The best mentors are 2-3 years ahead of you. Not five years — that’s too far to remember the specific texture of your current problem. Not one year — they haven’t had enough distance to see the patterns.

Look for: someone who’s solved a problem structurally similar to yours, in a market not so different from yours, at a company size not so different from yours. The similarity matters more than the success level.

A failed founder who ran a SaaS company to $2M ARR and burned out will teach you more about early-stage SaaS than a Series C founder who took a different path entirely.

How to Ask

Most founders ask for mentorship wrong. They say: Would you be willing to be a mentor? And then they wait for a monthly call that never quite happens.

Better: I have a specific problem and I’m looking for three hours of your time to work through it. Give them a reason to say yes. Make it small and specific. A mentor who sees you respect their time will give you more of it.

Then follow up with what you did. Mentors want to know if they were right. Give them the satisfaction of finding out.

The Mentor Paradox

Here’s the thing nobody tells you: you need mentors most when you think you need them least.

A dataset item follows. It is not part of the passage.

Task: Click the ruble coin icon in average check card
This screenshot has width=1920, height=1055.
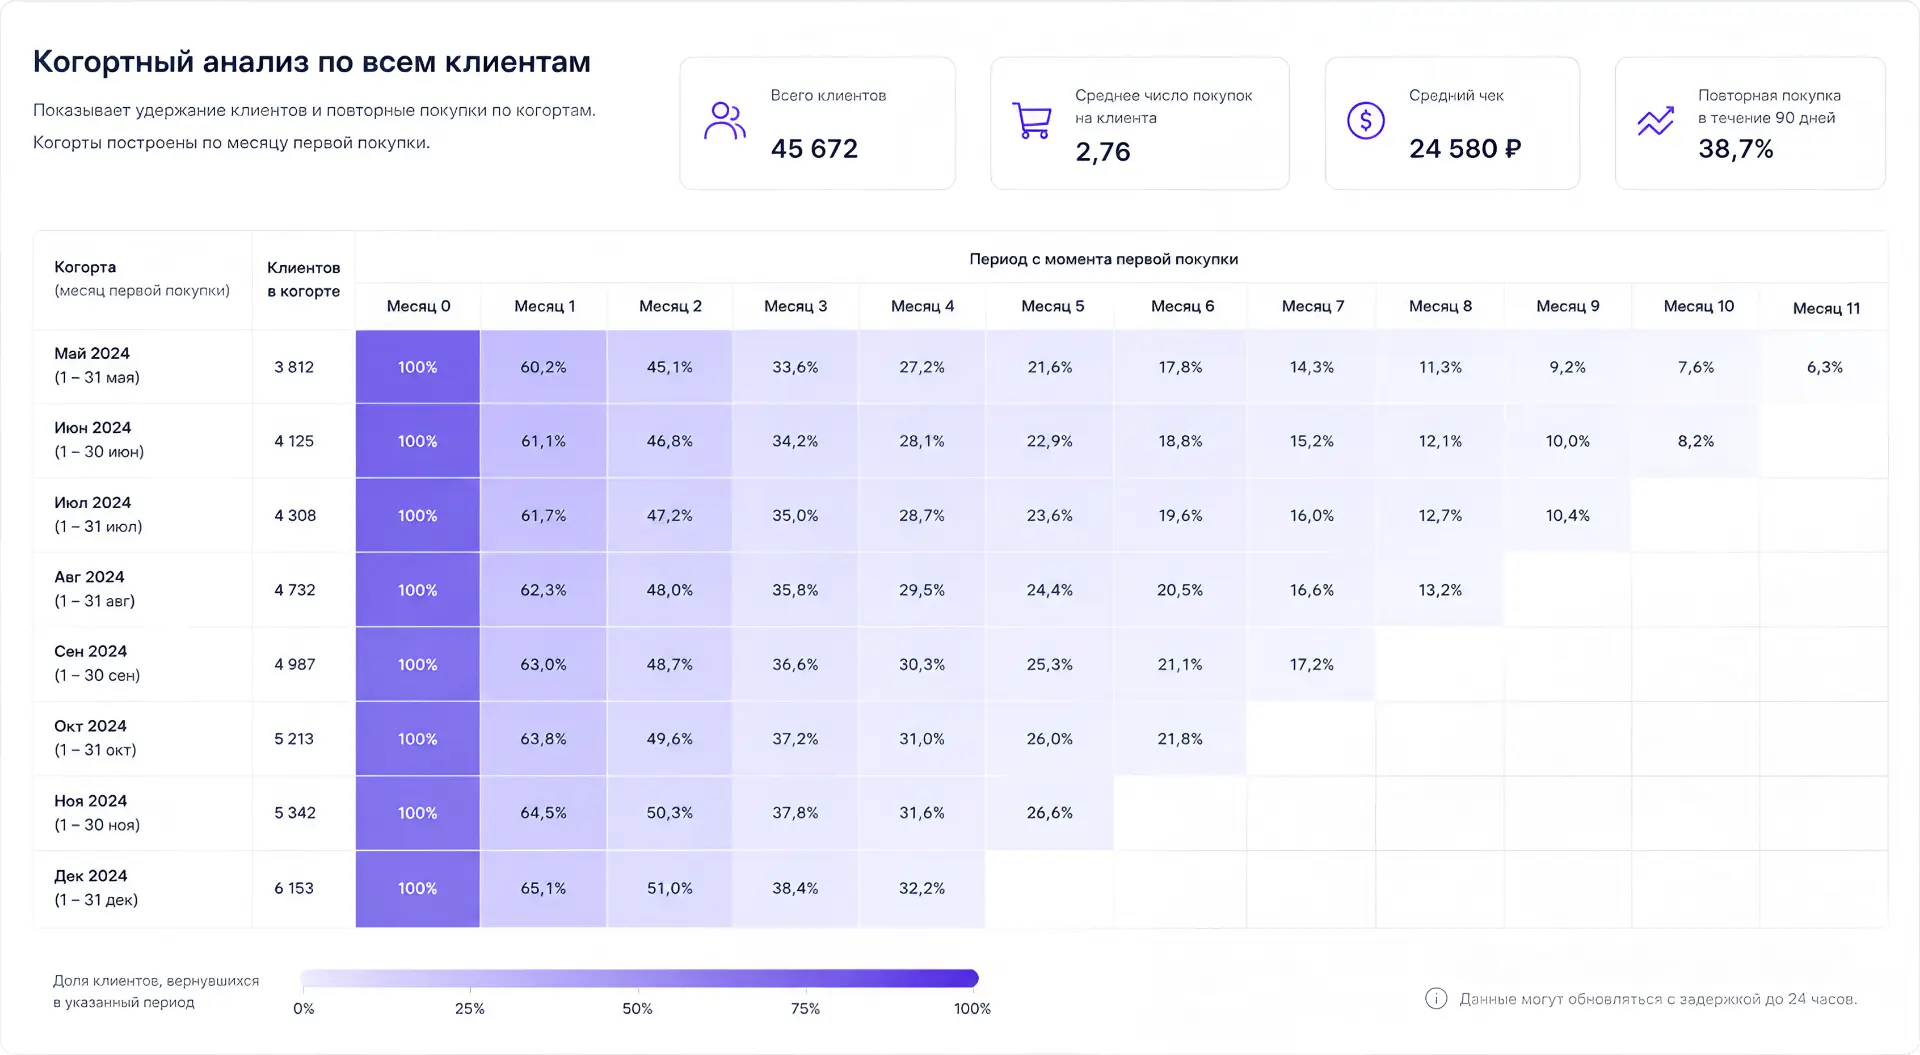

When things are going well, you assume you know what you’re doing. You stop asking questions. You stop getting feedback. And the blind spots grow.

The founders who scale fastest are the ones who stay in learning mode — who treat every conversation as a chance to have their assumptions challenged. The mentor is just the structure that forces that to happen.

Find someone who’s been where you’re going. Tell them what you’re planning. Ask them what’s broken. Then listen.

The advice that matters most is usually the advice that makes you uncomfortable.